Data on locating visible targets
========================
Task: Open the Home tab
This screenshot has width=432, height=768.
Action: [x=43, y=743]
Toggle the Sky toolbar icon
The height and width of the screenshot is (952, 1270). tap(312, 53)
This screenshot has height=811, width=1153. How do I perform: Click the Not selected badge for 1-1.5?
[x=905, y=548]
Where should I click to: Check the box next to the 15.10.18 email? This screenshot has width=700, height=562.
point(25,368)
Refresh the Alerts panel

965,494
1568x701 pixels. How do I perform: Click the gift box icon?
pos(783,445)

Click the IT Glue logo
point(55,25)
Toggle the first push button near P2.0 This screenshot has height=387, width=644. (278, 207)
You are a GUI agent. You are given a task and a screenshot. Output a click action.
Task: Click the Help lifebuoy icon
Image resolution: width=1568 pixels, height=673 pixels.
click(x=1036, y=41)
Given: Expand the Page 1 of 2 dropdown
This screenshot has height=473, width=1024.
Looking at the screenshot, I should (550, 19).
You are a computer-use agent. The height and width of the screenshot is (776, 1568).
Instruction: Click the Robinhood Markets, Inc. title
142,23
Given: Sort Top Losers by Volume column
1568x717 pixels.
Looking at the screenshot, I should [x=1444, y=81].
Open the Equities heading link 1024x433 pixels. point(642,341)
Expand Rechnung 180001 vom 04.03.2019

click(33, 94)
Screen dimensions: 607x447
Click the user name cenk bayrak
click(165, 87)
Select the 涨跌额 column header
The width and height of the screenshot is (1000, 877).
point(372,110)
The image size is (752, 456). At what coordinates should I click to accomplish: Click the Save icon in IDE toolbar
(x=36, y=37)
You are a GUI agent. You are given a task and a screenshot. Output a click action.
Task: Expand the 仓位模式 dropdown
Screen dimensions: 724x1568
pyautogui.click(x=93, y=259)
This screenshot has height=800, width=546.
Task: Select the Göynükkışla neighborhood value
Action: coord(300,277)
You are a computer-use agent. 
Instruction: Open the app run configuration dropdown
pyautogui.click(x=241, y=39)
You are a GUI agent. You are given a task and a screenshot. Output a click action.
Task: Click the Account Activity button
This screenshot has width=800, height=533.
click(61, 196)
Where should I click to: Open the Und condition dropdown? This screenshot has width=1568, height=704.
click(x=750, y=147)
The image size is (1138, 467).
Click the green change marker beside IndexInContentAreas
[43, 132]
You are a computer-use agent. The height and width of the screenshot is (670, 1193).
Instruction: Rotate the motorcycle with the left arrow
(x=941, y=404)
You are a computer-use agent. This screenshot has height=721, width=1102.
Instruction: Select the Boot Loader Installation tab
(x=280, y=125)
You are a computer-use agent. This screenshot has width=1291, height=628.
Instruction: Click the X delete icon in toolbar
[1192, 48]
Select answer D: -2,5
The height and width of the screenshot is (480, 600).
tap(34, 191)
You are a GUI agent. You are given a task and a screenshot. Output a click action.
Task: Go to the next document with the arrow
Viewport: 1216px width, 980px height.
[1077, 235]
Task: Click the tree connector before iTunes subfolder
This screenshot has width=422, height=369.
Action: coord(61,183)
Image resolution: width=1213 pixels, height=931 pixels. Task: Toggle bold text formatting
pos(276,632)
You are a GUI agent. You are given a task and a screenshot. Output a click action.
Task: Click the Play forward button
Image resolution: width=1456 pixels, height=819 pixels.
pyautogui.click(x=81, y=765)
========================
Exercise objective: Return every line of the records above that contains the word "with".

Task output:
Instruction: Rotate the motorcycle with the left arrow
Task: Go to the next document with the arrow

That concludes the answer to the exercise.